#### Recorded data

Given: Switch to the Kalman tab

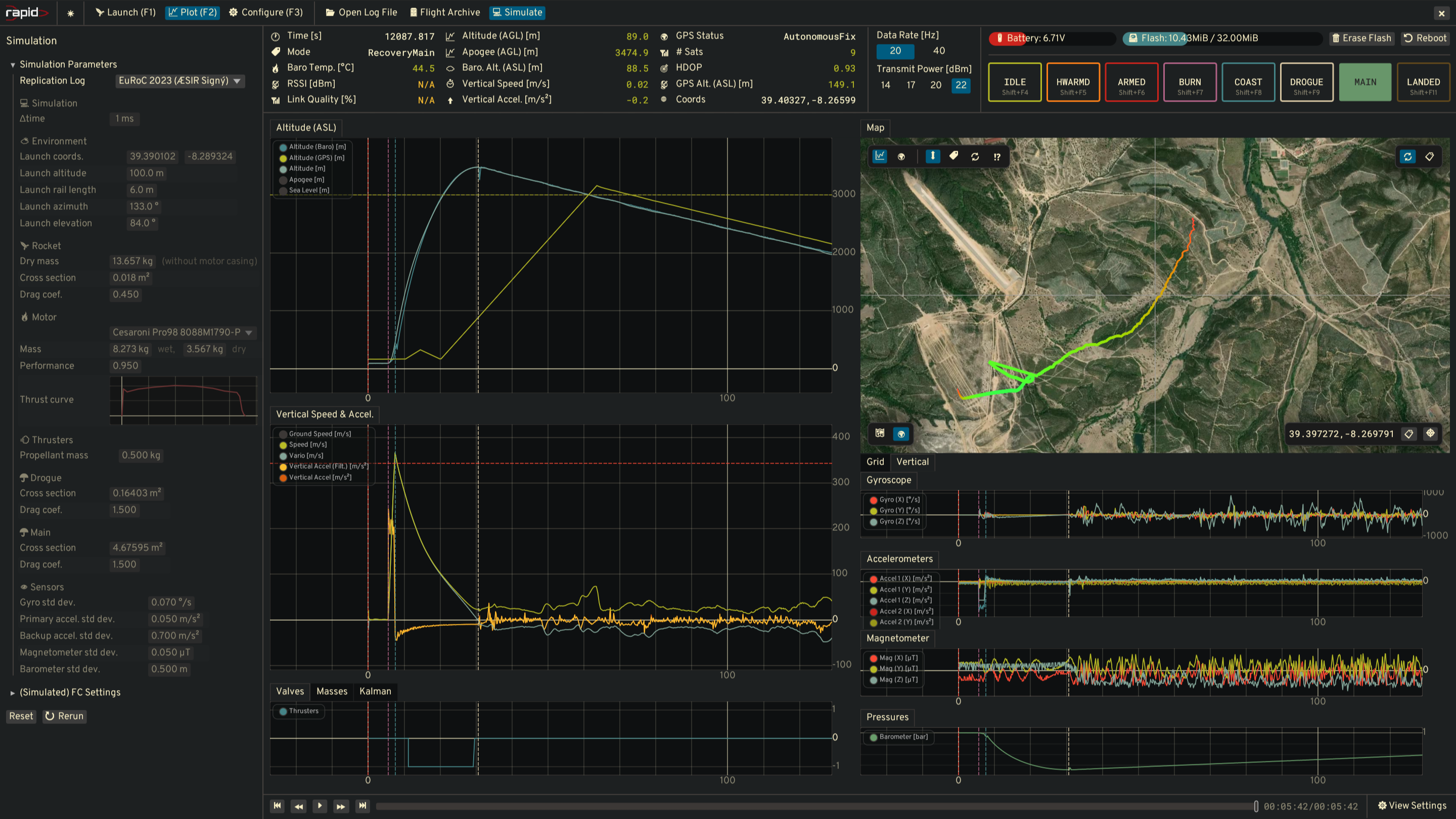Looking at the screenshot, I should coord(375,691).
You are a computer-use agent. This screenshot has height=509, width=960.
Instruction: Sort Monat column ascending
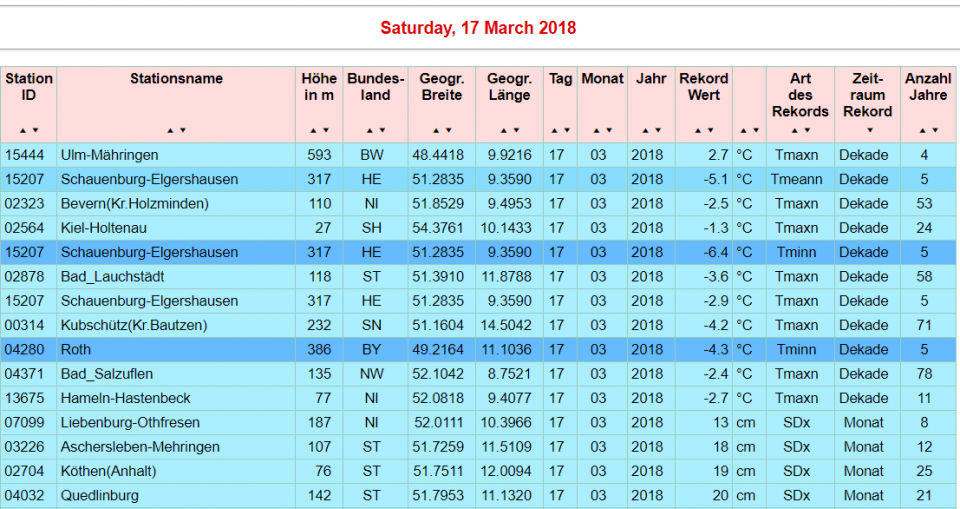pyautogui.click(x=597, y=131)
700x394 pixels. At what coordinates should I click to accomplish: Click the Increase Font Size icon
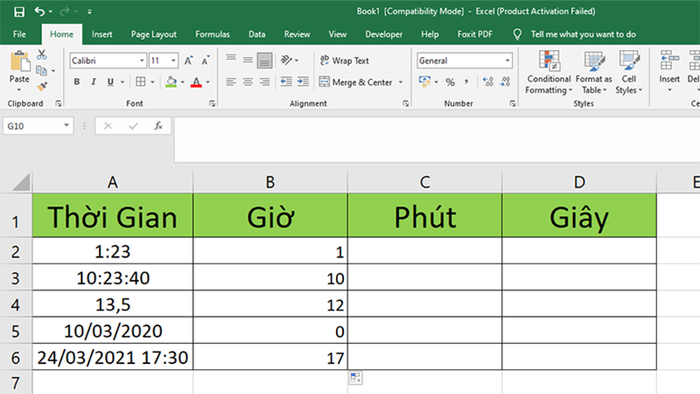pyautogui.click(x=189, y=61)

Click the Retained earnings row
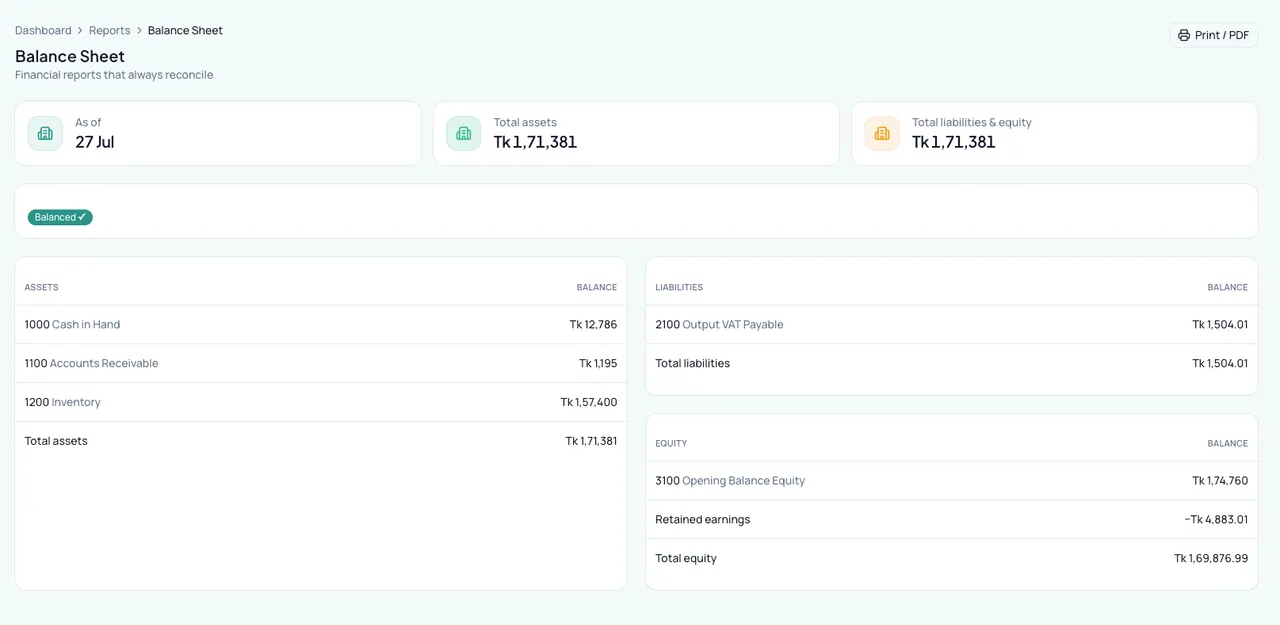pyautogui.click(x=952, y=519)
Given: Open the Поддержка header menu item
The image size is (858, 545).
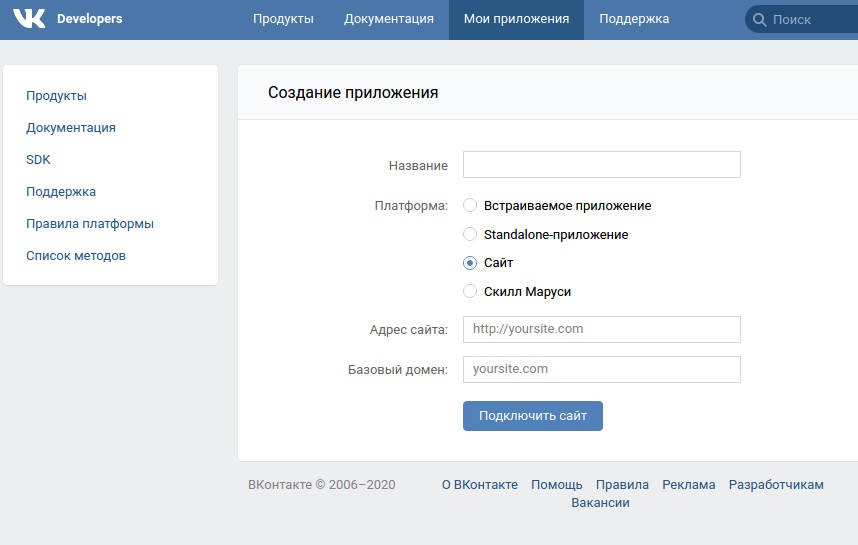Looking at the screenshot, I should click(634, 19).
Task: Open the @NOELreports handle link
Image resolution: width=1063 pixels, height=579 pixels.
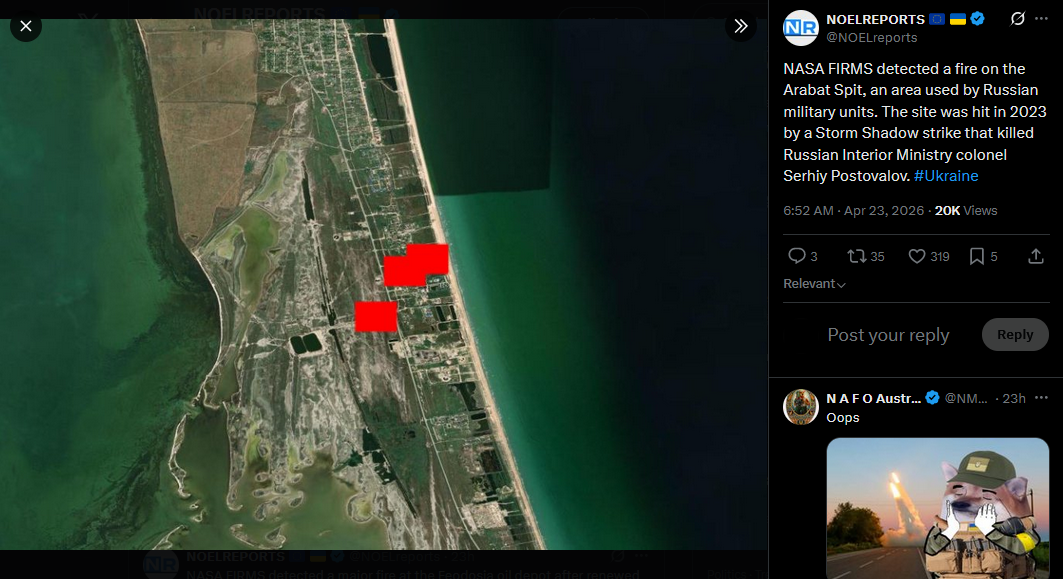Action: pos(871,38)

########
#### Recorded data

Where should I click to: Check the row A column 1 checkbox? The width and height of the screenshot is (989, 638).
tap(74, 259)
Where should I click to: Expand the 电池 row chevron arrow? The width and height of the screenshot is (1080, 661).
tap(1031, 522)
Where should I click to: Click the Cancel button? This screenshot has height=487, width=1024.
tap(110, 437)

########

§ Work to be completed
Please output the records between the lines holding "Given: Switch to the Kalman tab" and "pyautogui.click(x=597, y=131)", inclusive, as a two-column CSV with the columns "request" and "answer". Give one row per request, put each value in a single quoted field with line breaks turned into spaces, and leave the pictures out.

§ Reply to the exercise
request,answer
"Given: Switch to the Kalman tab","Looking at the screenshot, I should coord(375,691)."
"You are a computer-use agent. This screenshot has height=509, width=960. Instruction: Sort Monat column ascending","pyautogui.click(x=597, y=131)"